Uczuciowy zawrót głowy
Rozdział 4
Nastąpił oczekiwany przeze mnie długo weekend. Ja wiedziałam, że ledwo co zaczęłam studia i nie było jeszcze nauki, jednak wydarzenia z uczelni tak mnie psychicznie wymęczyły , że nie dałabym rady od razu zacząć po tym wszystkim zajęć. Musiałam zapomnieć o tych nerwach związanych z tym gangsterem i pilnowaniem, czy czasem między nim i Dongminem nie dojdzie do bijatyki. Stresowali mnie też inni i to ich ocenianie każdego, czy to po wyglądzie jak Woori, czy przez pryzmat jednego zdarzenia jak mnie. Pragnęłam się zresetować, odetchnąć, by w pełni sił zacząć nowy tydzień, podczas którego już miały ruszać zajęcia.
Prawie wszystko szło po mojej myśli. Odespałam niewygodną i pełną stresu noc. Zapomniałam na chwilę o napięciu jakie mi towarzyszyło w ostatnich dobach. Tylko jeden mały szczególik mi przeszkadzał. Brat. Cały czas próbował ze mnie coś wyciągnąć, gdy ja chciałam nie myśleć, nie wspominać… Cały czas wiercił mi dziurę w brzuchu, abym choć trochę mu zdradziła. I jak zwykle robił mi wykłady o piciu i przesadzaniu z liczbą facetów wokół mnie. Szkoda, że nie miał racji. Może znałam już ich kilku, ale niezainteresowanych mną przecież.
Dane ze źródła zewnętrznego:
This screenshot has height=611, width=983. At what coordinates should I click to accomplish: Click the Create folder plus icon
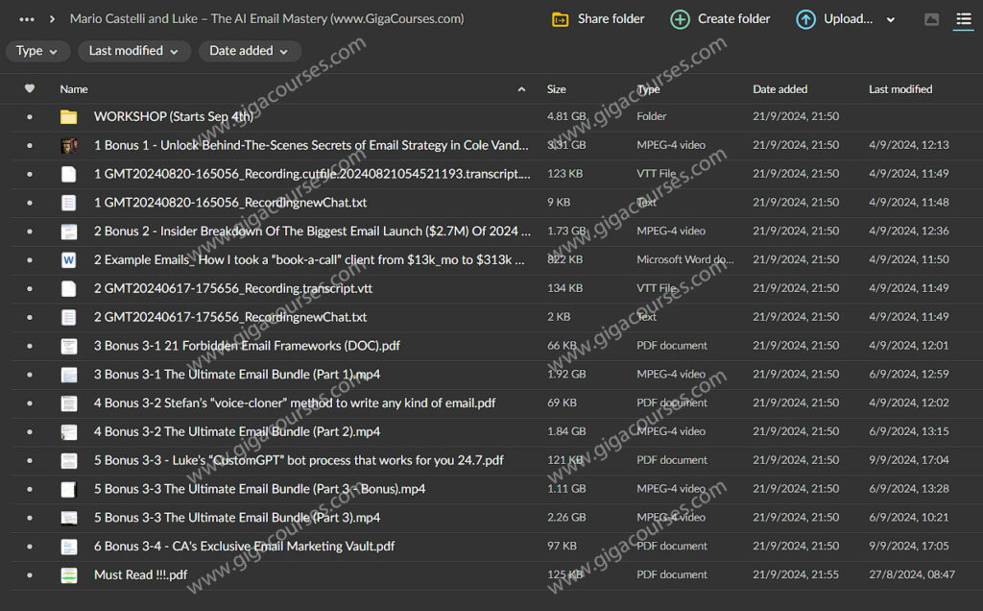[x=680, y=19]
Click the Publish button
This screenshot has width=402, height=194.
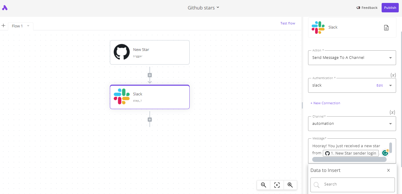(x=390, y=7)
— Mogłabyś być bardziej litościwa. Naprawdę nie zamierzasz mi nic zdradzić? — zagadywał mnie ponownie, a ja już sama nie wiedziałam co mu powiedzieć.
— Dobrze, coś ci powiem, choć wolałabym dzisiaj od tego wszystkiego odpocząć.
— Co za bezczelność. Zaczynasz dopiero studia, a już chcesz odpoczywać? Zrobisz to jak będziesz tak stara jak ja i jeszcze za tym zatęsknisz. — Musiałam przyznać, że w tej wypowiedzi było coś prawdziwego. Faktycznie powinnam była chyba trochę wyluzować.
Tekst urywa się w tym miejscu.